01:28Because a character in a video game passes through a lot of hands, from the writers, to myself as AD, to the character artists, to the animators.
01:36Everybody brings something to the character, and Enzo absolutely evolved across that process.
01:42He started as a sort of a younger guy, in a way, that was maybe even more naive and fresh-faced than you see him in the game.
01:50I'm going far away from this place, Gaetano. Never coming back.
01:54Enzo is a badass, right? Enzo is a dangerous guy. But he also has this other side to him where he's very human and approachable.
02:01He's trying to figure some of this stuff out in the same way players are as they encounter him in the game.
02:06Ricardo still has a lot of that. He has that naivety, has a quality to him and his performance.
02:11We needed somebody very, very special for that role, and yeah, we were lucky that Ricardo came knocking.
02:21We are trying to listen to our actors and to their ideas, because in the end you could enrich the experience that the player has while playing the game.
02:30And it's them who play the role at the end of the day, so they need to feel comfortable with what we are asking them to do.
02:36All of the men in this room are bound by blood.
02:40So we cast great actors for the role. Our job is to take those performances, their talent, and put it on the screen.
02:48It's not always straightforward. There is so much work and effort that goes into translating what we all take for granted,
02:54which we see every day in the nuanced actions, behaviors, movements of real people.
02:59The emotions that they convey really comes across in the detail of those performances when you see them in the game itself.
03:06The wanderer returns. Where have you been? No way. Been busy.
03:14I think that the biggest challenge for an actor that's not used to acting in the motion capture stage is the emptiness of the motion capture stage.
03:21The actors need to be able to imagine a lot.
03:25We are supporting them by the props, explaining what each prop means, what the set looks like.
03:31And then we are also showing them the virtual world on the screen.
03:36We are having like two studios, one in Brno, Czech Republic.
03:42We use this mostly for the systemic animation, for all the player locomotion, NPC locomotion, the word interaction, all the non-spoken events in the game.
03:51For the cinematics and narrative and spoken parts of the game, we are using the California 2K Games motion capture studio in Petaluma, which is really huge.
04:02This studio allows us to capture, we call it teacup, like total capture, which means that we can record not only the body animation, but also the facial expressions and the audio of the actors.
04:14Actors, they are enjoying playing and imagining the world, you know, so it's a blessing to work with them, you know.
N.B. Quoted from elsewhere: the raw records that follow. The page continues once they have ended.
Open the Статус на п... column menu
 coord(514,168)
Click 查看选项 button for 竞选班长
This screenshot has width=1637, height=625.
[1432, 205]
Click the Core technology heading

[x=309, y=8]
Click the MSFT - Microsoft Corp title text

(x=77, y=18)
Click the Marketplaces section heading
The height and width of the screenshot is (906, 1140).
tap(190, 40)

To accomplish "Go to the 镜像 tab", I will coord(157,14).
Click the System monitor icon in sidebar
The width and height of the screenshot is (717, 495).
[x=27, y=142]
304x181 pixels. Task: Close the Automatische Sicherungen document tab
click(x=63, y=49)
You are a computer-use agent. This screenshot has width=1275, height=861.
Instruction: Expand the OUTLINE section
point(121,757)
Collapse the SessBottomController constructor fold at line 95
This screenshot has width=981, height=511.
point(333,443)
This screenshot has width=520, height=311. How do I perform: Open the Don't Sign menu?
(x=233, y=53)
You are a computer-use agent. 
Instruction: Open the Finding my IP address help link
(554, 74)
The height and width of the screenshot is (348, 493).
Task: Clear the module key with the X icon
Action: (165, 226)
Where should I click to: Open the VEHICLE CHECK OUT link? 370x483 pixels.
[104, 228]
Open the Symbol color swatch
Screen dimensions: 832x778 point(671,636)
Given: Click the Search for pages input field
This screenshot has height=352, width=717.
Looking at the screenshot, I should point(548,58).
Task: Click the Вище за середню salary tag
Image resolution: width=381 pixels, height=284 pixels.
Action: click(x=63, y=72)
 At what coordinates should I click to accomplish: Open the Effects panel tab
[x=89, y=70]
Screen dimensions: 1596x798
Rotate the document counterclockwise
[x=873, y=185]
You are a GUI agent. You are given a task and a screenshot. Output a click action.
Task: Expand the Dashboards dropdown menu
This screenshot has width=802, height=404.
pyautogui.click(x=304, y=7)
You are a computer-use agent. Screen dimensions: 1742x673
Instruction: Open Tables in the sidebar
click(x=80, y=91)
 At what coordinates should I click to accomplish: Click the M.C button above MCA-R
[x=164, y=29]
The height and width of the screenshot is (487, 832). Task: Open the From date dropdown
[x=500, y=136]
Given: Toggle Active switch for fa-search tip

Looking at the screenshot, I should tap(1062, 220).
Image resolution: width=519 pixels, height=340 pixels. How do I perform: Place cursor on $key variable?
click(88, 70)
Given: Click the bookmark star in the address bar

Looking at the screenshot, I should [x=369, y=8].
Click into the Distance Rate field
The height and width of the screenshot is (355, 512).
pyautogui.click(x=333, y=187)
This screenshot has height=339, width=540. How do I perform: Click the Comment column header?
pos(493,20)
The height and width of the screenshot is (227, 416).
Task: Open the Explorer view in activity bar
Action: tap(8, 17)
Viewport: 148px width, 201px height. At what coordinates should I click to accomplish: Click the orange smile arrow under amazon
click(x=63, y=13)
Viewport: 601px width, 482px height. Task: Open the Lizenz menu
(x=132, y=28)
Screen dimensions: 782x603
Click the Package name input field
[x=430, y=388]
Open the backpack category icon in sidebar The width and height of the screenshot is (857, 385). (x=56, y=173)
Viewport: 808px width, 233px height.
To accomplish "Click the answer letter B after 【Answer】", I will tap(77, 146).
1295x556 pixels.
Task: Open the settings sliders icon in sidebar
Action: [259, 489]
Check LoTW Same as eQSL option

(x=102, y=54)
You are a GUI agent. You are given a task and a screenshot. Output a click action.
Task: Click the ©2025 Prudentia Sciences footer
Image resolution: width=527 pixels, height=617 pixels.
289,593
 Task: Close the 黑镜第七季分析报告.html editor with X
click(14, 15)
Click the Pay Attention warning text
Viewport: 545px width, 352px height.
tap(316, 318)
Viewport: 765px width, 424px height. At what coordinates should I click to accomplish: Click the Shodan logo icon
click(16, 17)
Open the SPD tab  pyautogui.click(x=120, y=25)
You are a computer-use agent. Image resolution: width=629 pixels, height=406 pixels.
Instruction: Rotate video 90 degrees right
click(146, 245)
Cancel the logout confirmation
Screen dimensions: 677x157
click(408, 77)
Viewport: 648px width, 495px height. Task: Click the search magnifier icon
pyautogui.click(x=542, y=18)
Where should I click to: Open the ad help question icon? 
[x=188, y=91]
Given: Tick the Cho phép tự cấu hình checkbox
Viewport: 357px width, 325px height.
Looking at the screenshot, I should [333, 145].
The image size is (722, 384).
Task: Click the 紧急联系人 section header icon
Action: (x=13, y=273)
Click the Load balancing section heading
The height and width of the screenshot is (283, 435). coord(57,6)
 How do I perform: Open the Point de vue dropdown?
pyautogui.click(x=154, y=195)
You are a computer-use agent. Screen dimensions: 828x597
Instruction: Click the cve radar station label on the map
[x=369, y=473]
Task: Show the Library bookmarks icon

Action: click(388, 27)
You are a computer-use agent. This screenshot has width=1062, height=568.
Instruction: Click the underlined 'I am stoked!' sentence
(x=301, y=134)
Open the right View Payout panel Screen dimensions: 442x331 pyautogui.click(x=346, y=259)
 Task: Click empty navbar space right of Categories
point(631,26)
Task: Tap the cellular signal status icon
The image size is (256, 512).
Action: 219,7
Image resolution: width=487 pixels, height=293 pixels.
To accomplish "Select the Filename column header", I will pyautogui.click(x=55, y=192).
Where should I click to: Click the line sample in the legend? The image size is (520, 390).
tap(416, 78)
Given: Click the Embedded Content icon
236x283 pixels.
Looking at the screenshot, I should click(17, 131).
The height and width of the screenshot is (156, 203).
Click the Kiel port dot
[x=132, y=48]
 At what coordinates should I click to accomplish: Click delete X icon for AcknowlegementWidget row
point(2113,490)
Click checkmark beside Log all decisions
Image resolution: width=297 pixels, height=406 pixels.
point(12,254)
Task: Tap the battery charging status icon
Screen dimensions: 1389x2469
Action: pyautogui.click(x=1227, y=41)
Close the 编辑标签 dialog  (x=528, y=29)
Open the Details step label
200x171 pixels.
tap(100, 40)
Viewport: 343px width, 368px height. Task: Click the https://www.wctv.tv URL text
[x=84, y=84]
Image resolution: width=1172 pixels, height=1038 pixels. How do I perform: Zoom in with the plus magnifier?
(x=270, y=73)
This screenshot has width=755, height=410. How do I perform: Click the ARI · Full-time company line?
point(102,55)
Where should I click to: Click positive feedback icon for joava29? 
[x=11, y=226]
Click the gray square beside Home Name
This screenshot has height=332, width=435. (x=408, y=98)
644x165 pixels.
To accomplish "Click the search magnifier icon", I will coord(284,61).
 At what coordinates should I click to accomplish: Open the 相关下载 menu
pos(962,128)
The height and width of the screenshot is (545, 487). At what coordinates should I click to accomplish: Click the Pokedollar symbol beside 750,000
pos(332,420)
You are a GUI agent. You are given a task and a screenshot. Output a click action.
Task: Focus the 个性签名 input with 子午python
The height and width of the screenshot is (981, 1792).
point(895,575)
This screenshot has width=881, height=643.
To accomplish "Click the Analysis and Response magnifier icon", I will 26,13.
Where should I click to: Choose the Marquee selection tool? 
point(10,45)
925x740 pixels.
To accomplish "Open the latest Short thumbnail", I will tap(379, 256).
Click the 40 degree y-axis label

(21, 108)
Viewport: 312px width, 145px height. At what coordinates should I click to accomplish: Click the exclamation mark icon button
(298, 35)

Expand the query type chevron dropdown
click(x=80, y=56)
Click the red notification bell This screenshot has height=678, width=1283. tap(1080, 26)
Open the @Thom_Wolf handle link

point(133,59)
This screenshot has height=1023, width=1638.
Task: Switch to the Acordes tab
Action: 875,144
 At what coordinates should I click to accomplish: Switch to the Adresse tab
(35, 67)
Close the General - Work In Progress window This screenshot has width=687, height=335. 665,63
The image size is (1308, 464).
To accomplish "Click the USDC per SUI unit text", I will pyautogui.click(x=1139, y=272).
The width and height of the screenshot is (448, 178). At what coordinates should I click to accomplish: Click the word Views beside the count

04:25They all love to do so.
04:26My precious.
04:29Getting the imagination out of their head may sound challenging for them, it's kind of also freedom for them, you know.
04:36Chemistry between the actors, particularly Enzo and Isabella, has been really, really amazing. It's a real pleasure to watch.
04:41People might talk.
04:43And what would they say?
04:45The way that we tie together the music and the performances and the location and all these things to produce, hopefully, a very memorable introduction into Sicily and to Enzo's experience.
04:59That's there to really make players form a relationship with the cast, you can form a relationship with the experience, I think is fantastic.